Data entries:
———

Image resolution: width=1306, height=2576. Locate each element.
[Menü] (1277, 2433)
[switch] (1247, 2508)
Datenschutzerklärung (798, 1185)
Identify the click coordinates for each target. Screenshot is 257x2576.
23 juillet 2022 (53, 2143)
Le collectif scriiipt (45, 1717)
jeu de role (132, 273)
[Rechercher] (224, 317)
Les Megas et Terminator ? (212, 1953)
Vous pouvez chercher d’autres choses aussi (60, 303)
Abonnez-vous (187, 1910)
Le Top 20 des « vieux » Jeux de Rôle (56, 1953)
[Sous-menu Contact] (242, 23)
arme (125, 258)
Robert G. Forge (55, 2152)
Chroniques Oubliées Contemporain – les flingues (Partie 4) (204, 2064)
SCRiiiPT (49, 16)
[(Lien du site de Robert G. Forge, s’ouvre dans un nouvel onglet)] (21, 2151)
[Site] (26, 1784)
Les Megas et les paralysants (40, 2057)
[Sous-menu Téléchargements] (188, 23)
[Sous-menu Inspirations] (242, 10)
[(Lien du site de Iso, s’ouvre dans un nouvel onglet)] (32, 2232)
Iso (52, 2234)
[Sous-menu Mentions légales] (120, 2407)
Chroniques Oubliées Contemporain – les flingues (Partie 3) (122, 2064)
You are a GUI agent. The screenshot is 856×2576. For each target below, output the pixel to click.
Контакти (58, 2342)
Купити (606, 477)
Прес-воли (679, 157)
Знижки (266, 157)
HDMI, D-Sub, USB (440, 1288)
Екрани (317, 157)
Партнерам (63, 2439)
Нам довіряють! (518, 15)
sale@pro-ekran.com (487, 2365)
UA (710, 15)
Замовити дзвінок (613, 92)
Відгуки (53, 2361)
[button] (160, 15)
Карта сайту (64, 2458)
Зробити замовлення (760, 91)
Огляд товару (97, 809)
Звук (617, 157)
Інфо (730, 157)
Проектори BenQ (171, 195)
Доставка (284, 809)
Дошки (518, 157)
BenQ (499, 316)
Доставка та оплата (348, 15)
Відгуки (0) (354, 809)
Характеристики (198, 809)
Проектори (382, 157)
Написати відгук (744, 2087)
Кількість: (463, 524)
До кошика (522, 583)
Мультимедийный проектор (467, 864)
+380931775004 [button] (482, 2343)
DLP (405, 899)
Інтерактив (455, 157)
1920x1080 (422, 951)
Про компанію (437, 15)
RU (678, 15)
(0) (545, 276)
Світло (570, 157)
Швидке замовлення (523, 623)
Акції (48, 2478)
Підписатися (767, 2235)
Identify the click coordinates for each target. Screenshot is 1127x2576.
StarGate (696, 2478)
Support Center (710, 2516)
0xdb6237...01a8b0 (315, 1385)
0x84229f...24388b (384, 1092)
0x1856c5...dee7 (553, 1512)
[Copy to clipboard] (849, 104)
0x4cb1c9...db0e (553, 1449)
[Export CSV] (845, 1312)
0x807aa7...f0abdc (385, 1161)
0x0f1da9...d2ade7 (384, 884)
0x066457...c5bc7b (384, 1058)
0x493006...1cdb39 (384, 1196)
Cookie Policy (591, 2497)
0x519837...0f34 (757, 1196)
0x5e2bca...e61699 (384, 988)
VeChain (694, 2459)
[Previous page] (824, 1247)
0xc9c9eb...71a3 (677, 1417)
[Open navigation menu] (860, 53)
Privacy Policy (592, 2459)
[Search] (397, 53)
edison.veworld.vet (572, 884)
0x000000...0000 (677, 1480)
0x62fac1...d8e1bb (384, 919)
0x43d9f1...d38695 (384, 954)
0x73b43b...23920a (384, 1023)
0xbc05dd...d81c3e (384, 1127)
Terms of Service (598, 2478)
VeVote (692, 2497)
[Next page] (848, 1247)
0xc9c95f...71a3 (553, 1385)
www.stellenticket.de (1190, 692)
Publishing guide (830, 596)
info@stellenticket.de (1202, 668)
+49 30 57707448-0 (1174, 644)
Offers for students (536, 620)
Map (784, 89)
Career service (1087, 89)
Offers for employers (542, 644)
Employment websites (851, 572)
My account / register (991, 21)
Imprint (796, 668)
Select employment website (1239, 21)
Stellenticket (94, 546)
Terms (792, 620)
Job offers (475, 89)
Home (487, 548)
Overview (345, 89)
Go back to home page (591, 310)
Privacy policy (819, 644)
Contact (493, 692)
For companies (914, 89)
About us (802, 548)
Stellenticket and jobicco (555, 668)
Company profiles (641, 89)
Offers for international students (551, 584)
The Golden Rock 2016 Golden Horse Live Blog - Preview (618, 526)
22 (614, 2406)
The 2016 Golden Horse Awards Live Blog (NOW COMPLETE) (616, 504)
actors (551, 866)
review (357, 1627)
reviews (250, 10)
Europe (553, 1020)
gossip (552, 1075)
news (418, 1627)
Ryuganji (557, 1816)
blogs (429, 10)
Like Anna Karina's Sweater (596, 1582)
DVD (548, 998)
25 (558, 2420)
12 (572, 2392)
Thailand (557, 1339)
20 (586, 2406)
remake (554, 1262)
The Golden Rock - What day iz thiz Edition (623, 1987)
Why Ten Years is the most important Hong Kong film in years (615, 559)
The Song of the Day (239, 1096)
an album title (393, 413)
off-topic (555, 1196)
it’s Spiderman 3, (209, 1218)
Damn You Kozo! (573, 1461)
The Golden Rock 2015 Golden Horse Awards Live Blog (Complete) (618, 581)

———

The entries above hold a line with "Акції (48, 2478)" and a later line with "0x519837...0f34 (757, 1196)". Write out exactly those lines and all lines between, nothing more.

Акції (48, 2478)
Підписатися (767, 2235)
Identify the click coordinates for each target. Screenshot is 1127x2576.
StarGate (696, 2478)
Support Center (710, 2516)
0xdb6237...01a8b0 (315, 1385)
0x84229f...24388b (384, 1092)
0x1856c5...dee7 (553, 1512)
[Copy to clipboard] (849, 104)
0x4cb1c9...db0e (553, 1449)
[Export CSV] (845, 1312)
0x807aa7...f0abdc (385, 1161)
0x0f1da9...d2ade7 (384, 884)
0x066457...c5bc7b (384, 1058)
0x493006...1cdb39 (384, 1196)
Cookie Policy (591, 2497)
0x519837...0f34 (757, 1196)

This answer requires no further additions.